In a set of presentation slides for investors, Samsung makes specific mention of the class of device its Galaxy Note 3 fits into. It’s not a phone. It’s not a tablet. It’s also not a phablet. It is, Samsung wants you to know, part of a new market the company has created. It is a “fonblet.”
Nicely done Samsung. Your PR persons have got the Internet talking about you, and there’s no such thing as bad PR, eh?
Except, yes. In this case, this is terrible. We agree your giant-screened mobile devices are selling quite well. You may even have started a very low-tech trend for bigger smartphones. But you gave us “phablet” to describe devices like the Note, which were more phone-ish than full-on tablets, possibly violating the Geneva Convention by torturing the language so badly. And now “fonblet.” It sounds like something that dribbles out of one’s nose during a really bad sinus infection instead of mobile computing. It’s not going to win you market share against the formidable, simply-named “iPhone.”
Can we all agree that a smallish device that lets you make traditional phone calls is simply a “phone” and a larger device better suited for creating and watching content is a “tablet”?
But … Well, there has been truly amazing growth in global smartphone adoption, and making phone calls is very much the last thing for which they’re being adopted. So maybe we should retire the word “phone” altogether. It’s just a question of dreaming up the right replacement.
□ □ □ □
Repeat word for word the part of the article on Samsung's new device name, starting with "But … Well, there" and going on through "the right replacement.".

Dataset section:
□ □ □ □
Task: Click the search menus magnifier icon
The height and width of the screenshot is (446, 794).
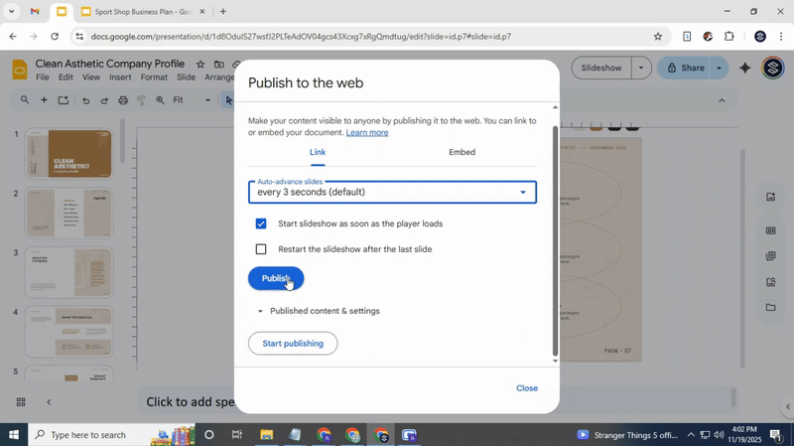Action: click(x=25, y=100)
□ □ □ □
Exercise answer:
But … Well, there has been truly amazing growth in global smartphone adoption, and making phone calls is very much the last thing for which they’re being adopted. So maybe we should retire the word “phone” altogether. It’s just a question of dreaming up the right replacement.